Deli işidir manyaklıktır diye başlar aslında bu yazı (!). Ama önceliklerimi lisede olan ve ÖSS ya da adı her ne ise onunla tanışacaklara ve İTÜ'ye yeni katılan sevgili miniklerimize anlatmakla başlıyorum (çünkü Taşkışla neti bol bol ziyaret ettiklerini saptamış durumdayım).

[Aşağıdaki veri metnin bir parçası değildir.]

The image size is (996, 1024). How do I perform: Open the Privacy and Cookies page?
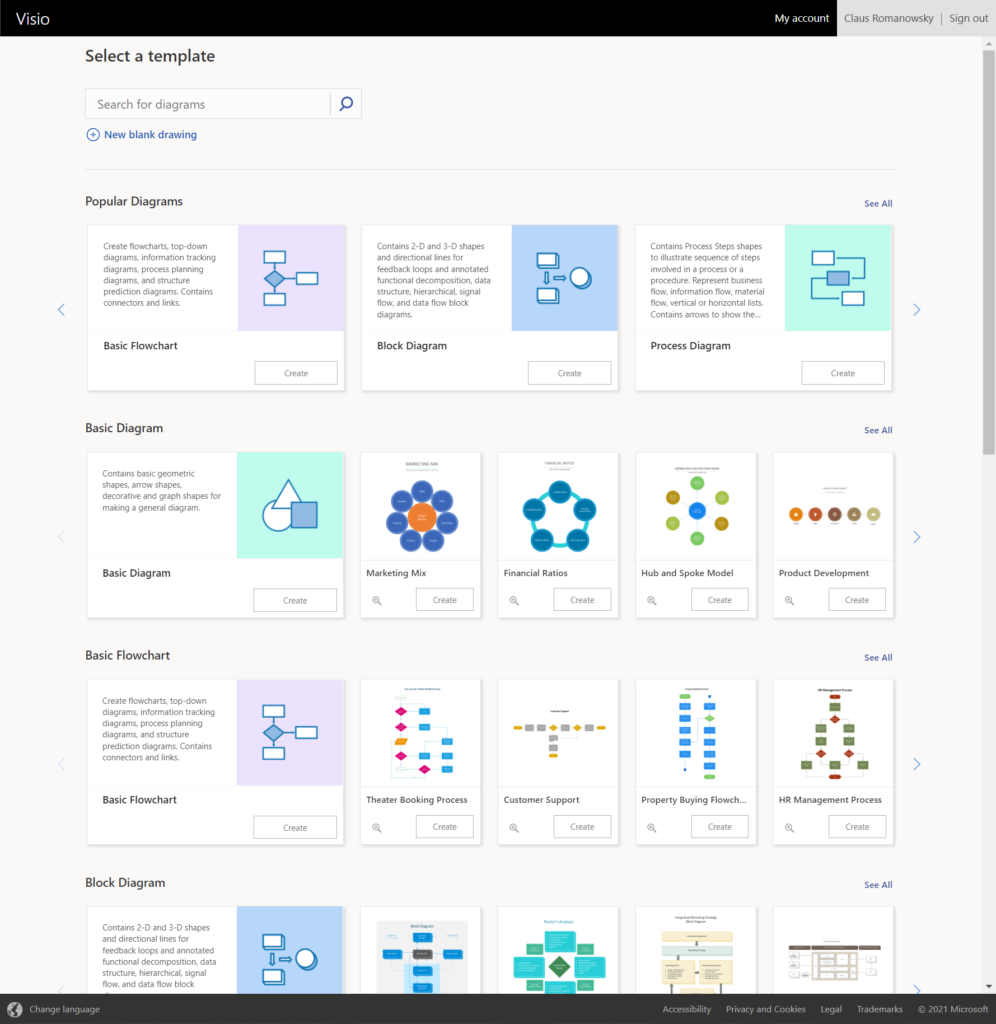point(765,1009)
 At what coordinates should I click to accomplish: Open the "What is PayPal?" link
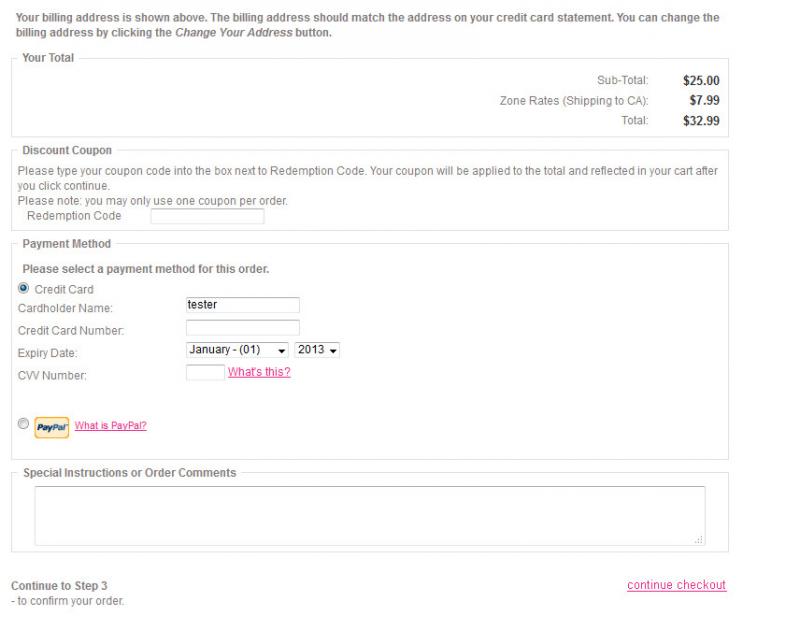[x=111, y=425]
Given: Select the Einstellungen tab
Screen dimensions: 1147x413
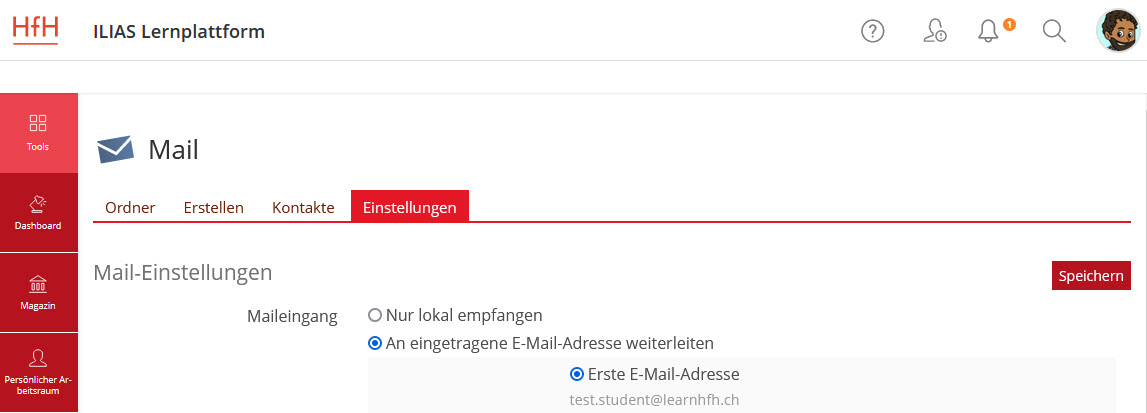Looking at the screenshot, I should point(409,208).
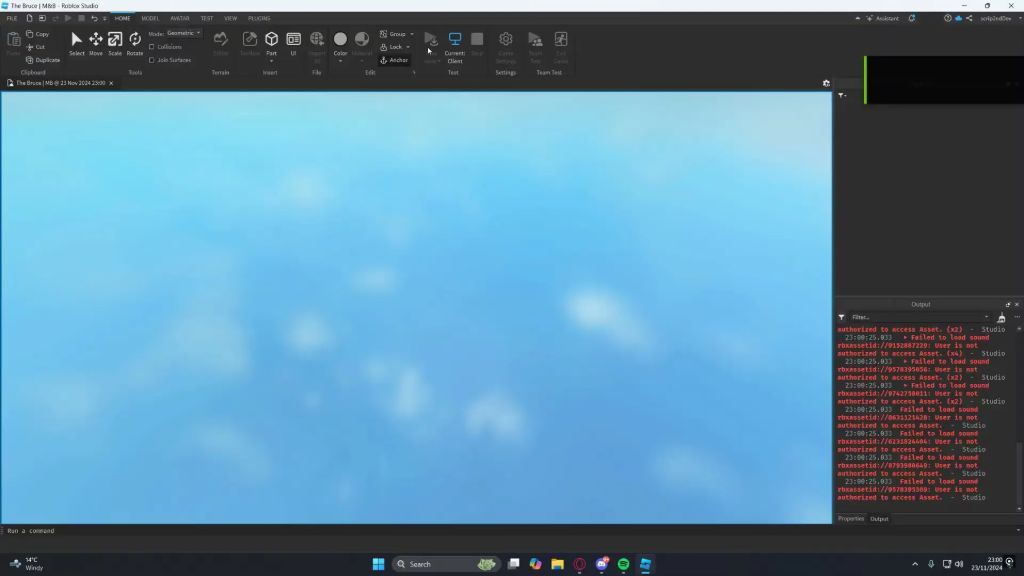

Sınav stresinin ardından tercihlere gelinir ve belki de istediğiniz bölümde okumak için yeterli bir puana sahip değilsinizdir -hiç üzülmeyin İTÜ bunun için şahane bir yerdir-. Nasıl mı? Birlikte düşünelim. Üniversite tercihlerinin geldiği hafta diyelim ki 100 kişiye sorduk, sınavları iyi geçmedi diye, bölüm değiştirebilmek için, istemedikleri ya da akıllarında olmayan başka bölümler yazdılar ve neticede o bölümleri kazandılar ve İTÜ'lü oldular. 100 tanesi birden yarıştı kendi bölümlerinde ama içlerinden sadece ortalamaları yüksek olan 10 kişi mimarlık bölümüne geçti (yani bölüm değiştirdi), geri kalan 5 kişi de madem bölüm değiştirmiyorum daha manyakça bir şey yapmalıyım adı da Çap (çift anadal programı) olsun dediler ve ona başladılar. Kalan sağlar ise bir üniversiteye girdik mantığıyla bütün bu isteklerinden vazgeçtiler, hayatlarına devam etmekteler. Onlara da başarılar diliyorum.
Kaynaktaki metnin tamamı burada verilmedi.